A scientist
injects himself with a drug that makes him invisible, but finds out too late
that he can’t reverse its effects. The drug’s side effects include madness. He
snowballs from causing turmoil to running from place to place in a murderous
rage.
The
screenplay was adapted from the H.G. Wells novel. Director James Whale took on
this project after the success of his 1931 film Frankenstein. This movie’s tagline was “Catch me if you can.” I saw
the same invincibility in the Invisible Man that I saw in Leonardo DiCaprio’s
character in Catch Me If You Can from
2002.
Actor
Claude Rains is the voice of this invisible mad scientist whose face is only
seen a few times in the film.
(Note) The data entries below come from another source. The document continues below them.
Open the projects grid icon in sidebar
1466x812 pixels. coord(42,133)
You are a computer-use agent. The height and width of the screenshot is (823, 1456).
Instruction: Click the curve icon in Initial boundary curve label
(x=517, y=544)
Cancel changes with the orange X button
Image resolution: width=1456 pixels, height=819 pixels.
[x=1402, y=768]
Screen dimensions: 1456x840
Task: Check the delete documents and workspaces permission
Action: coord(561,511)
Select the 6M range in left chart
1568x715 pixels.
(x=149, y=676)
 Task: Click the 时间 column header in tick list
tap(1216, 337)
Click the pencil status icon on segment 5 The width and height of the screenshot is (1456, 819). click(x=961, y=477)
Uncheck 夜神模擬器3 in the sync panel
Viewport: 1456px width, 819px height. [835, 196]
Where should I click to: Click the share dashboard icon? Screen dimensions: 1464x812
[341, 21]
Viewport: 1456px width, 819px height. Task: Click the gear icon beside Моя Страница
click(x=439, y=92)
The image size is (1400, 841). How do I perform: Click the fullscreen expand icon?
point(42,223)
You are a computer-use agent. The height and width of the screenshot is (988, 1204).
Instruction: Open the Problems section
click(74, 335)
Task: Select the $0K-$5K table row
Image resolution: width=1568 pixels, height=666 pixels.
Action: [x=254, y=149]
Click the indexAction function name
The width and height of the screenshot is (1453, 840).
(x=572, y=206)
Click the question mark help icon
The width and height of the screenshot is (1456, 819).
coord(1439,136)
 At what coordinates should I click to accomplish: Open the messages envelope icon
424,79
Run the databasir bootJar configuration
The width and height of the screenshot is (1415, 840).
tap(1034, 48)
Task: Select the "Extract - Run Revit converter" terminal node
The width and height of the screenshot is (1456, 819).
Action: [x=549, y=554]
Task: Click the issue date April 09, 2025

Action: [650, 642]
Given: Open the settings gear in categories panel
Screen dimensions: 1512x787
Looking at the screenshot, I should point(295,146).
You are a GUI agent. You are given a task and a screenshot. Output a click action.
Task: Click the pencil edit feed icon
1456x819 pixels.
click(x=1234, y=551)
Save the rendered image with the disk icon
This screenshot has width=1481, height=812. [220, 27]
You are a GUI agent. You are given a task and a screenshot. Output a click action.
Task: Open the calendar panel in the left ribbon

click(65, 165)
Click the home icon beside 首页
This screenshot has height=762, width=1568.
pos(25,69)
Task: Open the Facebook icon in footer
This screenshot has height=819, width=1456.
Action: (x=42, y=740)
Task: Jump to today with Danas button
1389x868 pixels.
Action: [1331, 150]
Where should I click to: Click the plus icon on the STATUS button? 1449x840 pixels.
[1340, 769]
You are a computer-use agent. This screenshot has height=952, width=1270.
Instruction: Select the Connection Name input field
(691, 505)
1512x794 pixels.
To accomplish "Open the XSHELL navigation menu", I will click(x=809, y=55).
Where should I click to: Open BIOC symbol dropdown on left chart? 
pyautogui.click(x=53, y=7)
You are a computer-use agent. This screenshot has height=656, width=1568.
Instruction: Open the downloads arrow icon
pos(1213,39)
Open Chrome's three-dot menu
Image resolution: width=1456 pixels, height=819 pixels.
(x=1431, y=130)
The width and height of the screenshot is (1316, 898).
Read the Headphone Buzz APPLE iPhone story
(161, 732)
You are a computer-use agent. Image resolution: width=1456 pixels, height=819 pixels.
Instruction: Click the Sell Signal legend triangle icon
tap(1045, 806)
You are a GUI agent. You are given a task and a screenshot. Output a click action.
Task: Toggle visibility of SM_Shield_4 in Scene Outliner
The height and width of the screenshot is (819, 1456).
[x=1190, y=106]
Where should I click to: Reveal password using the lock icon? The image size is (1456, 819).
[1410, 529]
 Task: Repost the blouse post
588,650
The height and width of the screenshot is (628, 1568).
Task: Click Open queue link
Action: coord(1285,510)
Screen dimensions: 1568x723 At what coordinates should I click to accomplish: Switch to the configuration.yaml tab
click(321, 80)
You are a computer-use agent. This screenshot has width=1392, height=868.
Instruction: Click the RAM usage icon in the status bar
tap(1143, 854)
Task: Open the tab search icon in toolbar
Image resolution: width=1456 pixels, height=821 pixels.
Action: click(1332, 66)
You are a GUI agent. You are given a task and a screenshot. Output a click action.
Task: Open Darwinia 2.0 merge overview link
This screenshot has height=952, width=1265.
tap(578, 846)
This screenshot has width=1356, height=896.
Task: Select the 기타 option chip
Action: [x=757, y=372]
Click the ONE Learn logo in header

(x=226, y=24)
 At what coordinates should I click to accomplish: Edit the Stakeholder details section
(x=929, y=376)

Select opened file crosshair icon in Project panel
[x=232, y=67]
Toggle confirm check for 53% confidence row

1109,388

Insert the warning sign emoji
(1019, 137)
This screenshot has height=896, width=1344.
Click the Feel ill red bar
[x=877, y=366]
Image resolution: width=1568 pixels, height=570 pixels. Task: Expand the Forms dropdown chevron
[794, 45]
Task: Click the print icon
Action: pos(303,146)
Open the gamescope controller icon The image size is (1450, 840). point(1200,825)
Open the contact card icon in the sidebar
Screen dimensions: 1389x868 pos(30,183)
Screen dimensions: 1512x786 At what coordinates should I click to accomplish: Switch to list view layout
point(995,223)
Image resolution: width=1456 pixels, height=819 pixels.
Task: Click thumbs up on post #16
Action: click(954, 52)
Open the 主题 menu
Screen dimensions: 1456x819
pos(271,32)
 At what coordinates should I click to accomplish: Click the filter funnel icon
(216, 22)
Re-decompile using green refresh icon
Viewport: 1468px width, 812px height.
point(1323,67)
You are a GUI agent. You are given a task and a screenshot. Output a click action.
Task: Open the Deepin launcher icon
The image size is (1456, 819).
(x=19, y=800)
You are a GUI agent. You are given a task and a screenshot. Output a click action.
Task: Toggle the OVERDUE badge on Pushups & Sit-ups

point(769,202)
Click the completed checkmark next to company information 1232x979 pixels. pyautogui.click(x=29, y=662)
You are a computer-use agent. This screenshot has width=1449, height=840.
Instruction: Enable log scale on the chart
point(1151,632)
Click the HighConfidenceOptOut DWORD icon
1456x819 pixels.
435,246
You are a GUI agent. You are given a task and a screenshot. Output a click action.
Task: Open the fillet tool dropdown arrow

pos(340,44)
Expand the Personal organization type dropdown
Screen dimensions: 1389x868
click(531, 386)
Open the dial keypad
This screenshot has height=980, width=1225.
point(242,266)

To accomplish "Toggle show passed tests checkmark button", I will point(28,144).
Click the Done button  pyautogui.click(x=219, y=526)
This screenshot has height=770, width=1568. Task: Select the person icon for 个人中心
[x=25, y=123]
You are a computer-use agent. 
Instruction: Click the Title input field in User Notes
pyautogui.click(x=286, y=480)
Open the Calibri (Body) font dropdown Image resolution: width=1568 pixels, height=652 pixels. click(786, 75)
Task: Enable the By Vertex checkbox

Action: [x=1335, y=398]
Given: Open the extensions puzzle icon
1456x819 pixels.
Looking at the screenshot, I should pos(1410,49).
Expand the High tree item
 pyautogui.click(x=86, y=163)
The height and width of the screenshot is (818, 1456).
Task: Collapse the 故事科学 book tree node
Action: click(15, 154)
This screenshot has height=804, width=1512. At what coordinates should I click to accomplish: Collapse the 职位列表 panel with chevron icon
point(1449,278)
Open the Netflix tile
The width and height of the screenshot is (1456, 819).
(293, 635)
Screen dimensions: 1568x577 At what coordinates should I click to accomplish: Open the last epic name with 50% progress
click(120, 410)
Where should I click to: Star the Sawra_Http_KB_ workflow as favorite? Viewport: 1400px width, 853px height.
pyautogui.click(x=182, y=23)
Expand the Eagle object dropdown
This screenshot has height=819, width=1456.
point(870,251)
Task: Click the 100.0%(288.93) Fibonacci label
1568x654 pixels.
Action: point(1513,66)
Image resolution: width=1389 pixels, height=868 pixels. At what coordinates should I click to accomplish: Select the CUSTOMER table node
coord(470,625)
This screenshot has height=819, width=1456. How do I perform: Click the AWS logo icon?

They had to use all kinds of tricks to make Rains
invisible. The special effects were amazing to a 1930s audience. Not so today.
Our technological experience makes the movie seem almost homemade.
Henry
Travers, who was the angel in the 1946 classic It’s A Wonderful Life, played Dr. Cranley in this film. Cranley was
the former employer of the Invisible Man and the father of the Invisible Man’s
girlfriend.
There is
always good news, even in a horror movie. Cranley believed that an antidote
could be found to reverse the invisibility or possibly the insanity that came
with it. The good news is that if you’re feeling invisible and unloved, God
sees you and cares about you. Look around to see if God has sent people to help
you as Cranley and his daughter tried to help the Invisible Man.